BUILD: clean, 12/14 tests passing." Step 2: Switch Models
Change the model in your configuration. The old session's transcript is gone. That is fine — nothing critical lived there.
Step 3: The Incoming Model Resumes
The new model's session starts with context_resume — the same command that opens every session. It reads the task list, the breadcrumb, and any open context. Within seconds it knows: task #7 is in progress, what is done, what is next, and the current build state.
Active sprint: Identity & Restore
In progress: #7 Harden auth module
Recently done: #4, #5, #6
Breadcrumb: extracted handler, added interface, wired DI
NEXT: build test fixture for token-expiry
Build state: clean, 12/14 passing The new model continues from exactly where the old one left off. No re-explanation. No re-reading the repo to figure out what happened.
When to Switch: Practical Scenarios
Design with a big model, execute with a fast one
Use the most capable model to author the sprint plan, make architecture decisions, and tackle the first tricky task. Then hand off to a faster model for the batch of routine tasks that follow. The plan, the decisions, and the context all persist in the store. The fast model just executes.
Unblock with a different model
Sometimes a model gets stuck in a loop — retrying the same failed approach. Switching to a different model gives a fresh perspective while preserving all the context about what has already been tried (logged in breadcrumbs). The new model does not repeat the failed attempts because it can see them.
Cost management across a long sprint
A multi-day sprint does not need peak capability for every session. Use the powerful model for planning and the hard problems. Use the efficient model for the straightforward sessions. The sprint state is continuous regardless of which model is driving on any given day.
What the Store Carries Across the Switch
| State | Where it lives | Survives model switch? |
|---|---|---|
| Sprint plan and task backlog | Todo-mcp tasks | Yes |
| Current task progress | Context breadcrumb | Yes |
| Decisions and rationale | Auto-memory + context | Yes |
| Lessons and preferences | Auto-memory | Yes |
| Conversation transcript | Context window | No (and it does not need to) |
The only thing lost is the literal transcript — which was going to be summarized away eventually anyway. Everything that matters is in the store.
This Is Not Multi-Agent
An important distinction: model switching is one agent at a time, using different models sequentially. It is not multiple agents running concurrently on the same project. Todo-mcp is designed for one agent working across time — one model hands off to the next through the shared store, never two models touching the same state simultaneously.

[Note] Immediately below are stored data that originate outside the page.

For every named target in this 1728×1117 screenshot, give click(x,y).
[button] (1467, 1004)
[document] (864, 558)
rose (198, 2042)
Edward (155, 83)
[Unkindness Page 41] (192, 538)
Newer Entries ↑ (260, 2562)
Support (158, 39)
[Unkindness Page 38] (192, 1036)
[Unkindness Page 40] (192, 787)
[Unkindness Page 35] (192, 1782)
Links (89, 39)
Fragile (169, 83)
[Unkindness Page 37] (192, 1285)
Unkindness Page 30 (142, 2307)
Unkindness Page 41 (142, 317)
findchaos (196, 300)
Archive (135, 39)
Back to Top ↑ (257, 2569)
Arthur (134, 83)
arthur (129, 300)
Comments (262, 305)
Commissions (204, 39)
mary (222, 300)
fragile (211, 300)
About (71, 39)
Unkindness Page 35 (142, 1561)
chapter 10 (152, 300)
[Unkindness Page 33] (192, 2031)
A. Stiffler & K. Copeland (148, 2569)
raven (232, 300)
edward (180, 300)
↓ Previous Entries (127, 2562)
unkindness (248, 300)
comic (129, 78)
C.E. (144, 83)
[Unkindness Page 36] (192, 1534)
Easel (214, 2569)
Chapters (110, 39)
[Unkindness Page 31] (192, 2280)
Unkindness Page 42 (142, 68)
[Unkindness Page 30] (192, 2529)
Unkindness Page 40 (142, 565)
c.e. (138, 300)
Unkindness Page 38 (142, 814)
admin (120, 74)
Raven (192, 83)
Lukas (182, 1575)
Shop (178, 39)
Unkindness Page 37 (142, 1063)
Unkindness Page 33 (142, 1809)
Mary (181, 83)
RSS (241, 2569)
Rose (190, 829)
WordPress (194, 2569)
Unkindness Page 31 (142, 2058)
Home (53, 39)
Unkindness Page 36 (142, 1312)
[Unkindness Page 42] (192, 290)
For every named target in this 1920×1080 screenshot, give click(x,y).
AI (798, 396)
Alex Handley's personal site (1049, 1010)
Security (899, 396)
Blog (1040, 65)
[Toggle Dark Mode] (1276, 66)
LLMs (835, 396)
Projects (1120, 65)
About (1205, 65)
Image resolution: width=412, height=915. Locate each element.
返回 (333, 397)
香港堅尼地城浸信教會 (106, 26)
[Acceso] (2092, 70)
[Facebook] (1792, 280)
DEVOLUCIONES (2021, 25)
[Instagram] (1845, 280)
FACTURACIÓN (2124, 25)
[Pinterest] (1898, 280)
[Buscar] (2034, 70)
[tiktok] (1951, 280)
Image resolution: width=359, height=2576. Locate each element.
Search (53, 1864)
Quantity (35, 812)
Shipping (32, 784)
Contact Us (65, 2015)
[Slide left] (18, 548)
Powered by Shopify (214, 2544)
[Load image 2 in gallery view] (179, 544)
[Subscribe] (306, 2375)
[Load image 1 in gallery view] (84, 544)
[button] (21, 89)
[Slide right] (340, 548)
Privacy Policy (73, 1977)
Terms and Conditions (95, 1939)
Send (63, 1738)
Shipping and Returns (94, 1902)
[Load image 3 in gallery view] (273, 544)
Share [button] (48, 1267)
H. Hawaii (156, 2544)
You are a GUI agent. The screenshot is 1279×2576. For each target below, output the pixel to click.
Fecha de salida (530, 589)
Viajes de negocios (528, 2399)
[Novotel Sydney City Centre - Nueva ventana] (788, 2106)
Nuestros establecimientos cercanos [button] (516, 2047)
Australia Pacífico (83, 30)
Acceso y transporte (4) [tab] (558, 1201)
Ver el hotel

This is intentional. Sequential handoff through a durable store is simple and reliable. Concurrent multi-agent coordination is a different problem with different trade-offs — and not one this architecture tries to solve.
The Bigger Picture
Model switching is just one of the six continuity problems that persistent memory solves. The same architecture that makes model handoff seamless also handles crashes, compaction, session boundaries, and multi-week projects. The underlying principle is the same in every case: state that lives outside the model survives anything that happens to the model.
As the model landscape evolves — new models, different price points, specialized capabilities — the ability to switch freely without losing your place becomes increasingly valuable. The projects that can do it will use the right model for each job. The projects that cannot will overpay for capability they do not always need, or lose context every time they try to economize.
Getting Started
If you are already using Todo-MCP, model switching requires no additional setup. Follow the same skill-based workflow, ensure breadcrumbs are current before switching, and run context_resume on the other side. The store handles the rest.
If you are evaluating AI coding tools and multi-model workflows matter to you, this is the architecture question to ask: does the tool's memory live inside the model, or outside it? The answer determines whether switching models is a fresh start or a seamless continuation.